Emeritus Full Professor, Department of Global Public Health and Primary Care, Faculty of Medicine, University of Bergen, and Senior Researcher, National Centre for Emergency Primary Health Care, NORCE Research, Bergen, Norway
Steinar Hunskaar is emeritus full Professor of Family Medicine at the University of Bergen, with academic work, clinical practice, teaching, and research since 1984. He has also served as Dean of the Research curriculum, School of Medicine, and Vice Dean of Education (2017-2021). He was trained in neurophysiology and later in internal medicine and general practice. His doctoral thesis dealt with pain mechanisms in the spinal cord.
Prof. Hunskaar’s main research field is epidemiology of urinary incontinence in women, and he has been principal investigator for several large epidemiological projects. Hunskaar has published more than 400 scientific papers, including in the most distinguished journals like New England Journal of Medicine and BMJ. He was a member of the Cochrane review group for incontinence from the start. He was the founder of the National Centre for Emergency Primary Health Care and was its research director 2005-2017. He has published more than 100 publications in several aspects of general practice, from clinical studies to emergency care and more ideological papers. He has been the main supervisor for more than 30 Ph.D. candidates. In recent years he has published a series of registry-based studies on continuity of care. Prof. Hunskaar has also edited several books, his most famous work is the Norwegian textbook of general practice, a well-known work with editions all over Scandinavia and Estonia. The 4th edition was published in 2023. He has also received several national and international awards for teaching and research activities. Dr. Hunskaar is an approved specialist in general practice in Norway and has been a part time GP in his local community his whole professional life.

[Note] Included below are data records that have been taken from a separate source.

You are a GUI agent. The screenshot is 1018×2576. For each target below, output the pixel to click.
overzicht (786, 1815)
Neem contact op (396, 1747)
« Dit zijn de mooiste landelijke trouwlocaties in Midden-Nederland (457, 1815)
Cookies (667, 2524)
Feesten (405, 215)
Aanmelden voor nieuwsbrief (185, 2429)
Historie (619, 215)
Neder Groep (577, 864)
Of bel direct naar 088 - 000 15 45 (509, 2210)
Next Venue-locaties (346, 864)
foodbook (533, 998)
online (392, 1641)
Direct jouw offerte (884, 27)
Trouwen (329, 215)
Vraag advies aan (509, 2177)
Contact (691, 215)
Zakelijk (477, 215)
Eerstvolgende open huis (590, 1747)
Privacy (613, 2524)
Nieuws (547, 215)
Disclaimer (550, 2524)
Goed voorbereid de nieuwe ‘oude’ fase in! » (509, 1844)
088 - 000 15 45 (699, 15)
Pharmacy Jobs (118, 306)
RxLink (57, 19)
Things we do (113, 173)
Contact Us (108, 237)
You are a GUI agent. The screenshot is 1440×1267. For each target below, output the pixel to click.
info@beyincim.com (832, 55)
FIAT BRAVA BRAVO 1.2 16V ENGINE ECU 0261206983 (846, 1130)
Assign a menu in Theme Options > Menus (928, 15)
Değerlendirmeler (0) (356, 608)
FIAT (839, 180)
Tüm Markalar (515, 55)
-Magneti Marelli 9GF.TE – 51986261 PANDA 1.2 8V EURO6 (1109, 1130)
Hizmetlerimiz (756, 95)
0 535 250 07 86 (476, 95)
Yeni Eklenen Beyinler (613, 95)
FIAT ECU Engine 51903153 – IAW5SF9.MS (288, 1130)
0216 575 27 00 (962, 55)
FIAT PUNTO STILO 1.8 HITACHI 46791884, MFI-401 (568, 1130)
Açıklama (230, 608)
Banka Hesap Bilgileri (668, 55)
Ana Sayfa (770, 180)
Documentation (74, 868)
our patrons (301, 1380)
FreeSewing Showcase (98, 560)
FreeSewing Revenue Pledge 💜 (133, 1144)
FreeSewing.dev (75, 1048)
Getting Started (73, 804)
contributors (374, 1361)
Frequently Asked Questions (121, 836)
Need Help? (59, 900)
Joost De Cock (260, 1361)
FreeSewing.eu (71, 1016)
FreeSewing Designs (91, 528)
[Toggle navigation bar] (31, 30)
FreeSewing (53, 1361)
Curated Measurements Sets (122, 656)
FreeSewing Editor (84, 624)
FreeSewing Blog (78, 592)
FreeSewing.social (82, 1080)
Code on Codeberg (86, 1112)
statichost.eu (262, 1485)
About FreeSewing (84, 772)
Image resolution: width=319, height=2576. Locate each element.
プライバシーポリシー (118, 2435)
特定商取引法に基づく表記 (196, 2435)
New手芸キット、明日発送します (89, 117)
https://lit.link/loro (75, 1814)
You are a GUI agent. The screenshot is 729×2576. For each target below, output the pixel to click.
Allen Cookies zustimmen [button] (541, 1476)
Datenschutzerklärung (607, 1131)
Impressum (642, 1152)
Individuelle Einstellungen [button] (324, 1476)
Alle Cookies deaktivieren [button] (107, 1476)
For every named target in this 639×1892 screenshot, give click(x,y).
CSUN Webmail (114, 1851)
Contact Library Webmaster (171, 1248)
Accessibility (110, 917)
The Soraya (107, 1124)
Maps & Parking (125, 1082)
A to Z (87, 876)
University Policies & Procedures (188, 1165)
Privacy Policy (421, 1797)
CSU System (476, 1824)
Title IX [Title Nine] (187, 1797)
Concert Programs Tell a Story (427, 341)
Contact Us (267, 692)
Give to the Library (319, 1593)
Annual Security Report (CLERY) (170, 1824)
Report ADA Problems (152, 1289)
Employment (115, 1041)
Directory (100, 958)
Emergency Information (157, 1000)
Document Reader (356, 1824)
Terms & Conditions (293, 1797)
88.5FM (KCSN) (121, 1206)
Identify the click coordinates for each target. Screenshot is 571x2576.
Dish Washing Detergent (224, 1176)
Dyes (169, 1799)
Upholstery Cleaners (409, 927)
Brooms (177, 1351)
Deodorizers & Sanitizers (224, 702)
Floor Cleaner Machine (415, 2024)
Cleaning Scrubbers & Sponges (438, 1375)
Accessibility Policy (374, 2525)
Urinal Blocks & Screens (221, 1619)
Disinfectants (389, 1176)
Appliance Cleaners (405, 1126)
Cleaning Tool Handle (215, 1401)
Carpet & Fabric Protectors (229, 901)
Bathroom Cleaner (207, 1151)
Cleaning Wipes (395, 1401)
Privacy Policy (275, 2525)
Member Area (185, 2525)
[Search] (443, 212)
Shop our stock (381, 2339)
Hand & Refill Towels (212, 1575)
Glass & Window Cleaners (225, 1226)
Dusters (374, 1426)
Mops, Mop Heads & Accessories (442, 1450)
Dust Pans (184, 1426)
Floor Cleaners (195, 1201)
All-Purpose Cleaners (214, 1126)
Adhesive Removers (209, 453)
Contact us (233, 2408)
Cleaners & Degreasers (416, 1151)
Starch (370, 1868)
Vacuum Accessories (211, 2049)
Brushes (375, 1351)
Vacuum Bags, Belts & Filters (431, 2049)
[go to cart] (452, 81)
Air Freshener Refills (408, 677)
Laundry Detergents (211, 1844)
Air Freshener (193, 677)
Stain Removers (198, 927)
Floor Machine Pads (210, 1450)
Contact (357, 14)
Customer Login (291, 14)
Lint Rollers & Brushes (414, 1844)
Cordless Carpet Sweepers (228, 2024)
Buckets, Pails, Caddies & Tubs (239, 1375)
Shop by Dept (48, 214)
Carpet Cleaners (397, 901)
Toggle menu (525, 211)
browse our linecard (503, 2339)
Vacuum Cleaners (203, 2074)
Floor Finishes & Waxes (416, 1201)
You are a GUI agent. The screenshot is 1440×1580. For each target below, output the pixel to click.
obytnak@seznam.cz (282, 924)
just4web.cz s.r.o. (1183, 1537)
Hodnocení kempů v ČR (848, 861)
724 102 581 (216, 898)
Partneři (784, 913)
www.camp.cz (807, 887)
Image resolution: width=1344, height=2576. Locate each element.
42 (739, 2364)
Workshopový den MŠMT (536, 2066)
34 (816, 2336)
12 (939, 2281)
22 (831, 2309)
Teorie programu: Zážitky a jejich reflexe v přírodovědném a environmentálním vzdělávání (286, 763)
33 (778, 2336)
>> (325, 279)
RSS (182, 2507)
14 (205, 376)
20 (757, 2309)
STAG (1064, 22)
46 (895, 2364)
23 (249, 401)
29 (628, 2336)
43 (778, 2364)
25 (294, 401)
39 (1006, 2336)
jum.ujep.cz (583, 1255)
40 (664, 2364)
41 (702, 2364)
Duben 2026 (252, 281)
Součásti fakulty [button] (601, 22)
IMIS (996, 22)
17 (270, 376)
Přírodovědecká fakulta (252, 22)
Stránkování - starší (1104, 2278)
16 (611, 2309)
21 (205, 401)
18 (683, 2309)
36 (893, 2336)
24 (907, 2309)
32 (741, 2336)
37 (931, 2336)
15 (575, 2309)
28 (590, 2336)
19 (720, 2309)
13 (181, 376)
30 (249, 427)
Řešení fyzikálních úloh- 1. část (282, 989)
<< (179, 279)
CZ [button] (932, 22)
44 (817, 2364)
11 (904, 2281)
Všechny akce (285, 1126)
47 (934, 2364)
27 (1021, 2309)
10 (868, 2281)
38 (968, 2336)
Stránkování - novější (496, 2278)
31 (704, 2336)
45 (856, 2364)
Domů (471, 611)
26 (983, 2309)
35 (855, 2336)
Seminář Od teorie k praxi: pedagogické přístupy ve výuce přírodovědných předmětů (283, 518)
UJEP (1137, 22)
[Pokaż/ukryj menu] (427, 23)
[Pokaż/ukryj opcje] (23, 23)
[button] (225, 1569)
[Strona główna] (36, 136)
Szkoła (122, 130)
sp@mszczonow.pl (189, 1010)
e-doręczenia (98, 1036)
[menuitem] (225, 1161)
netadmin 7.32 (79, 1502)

General practice is built on two essential principles: easy access to care and continuity of care. Good access to a personal doctor reduces delays, supports early treatment, and builds trust that care is available, and is associated with high patient satisfaction. Continuity of care is linked to better health outcomes, including lower mortality, fewer hospital admissions, lower costs, and greater patient satisfaction. The two concepts often pull in different directions, often driven by public and political demand for easy access at the cost of lower continuity. Improving access has weakened personal continuity in many countries the recent years. There is an international challenge to balance these two values in the best way. We need to develop effective solutions for care that also preserve continuity and upheld the concept of the personal doctor.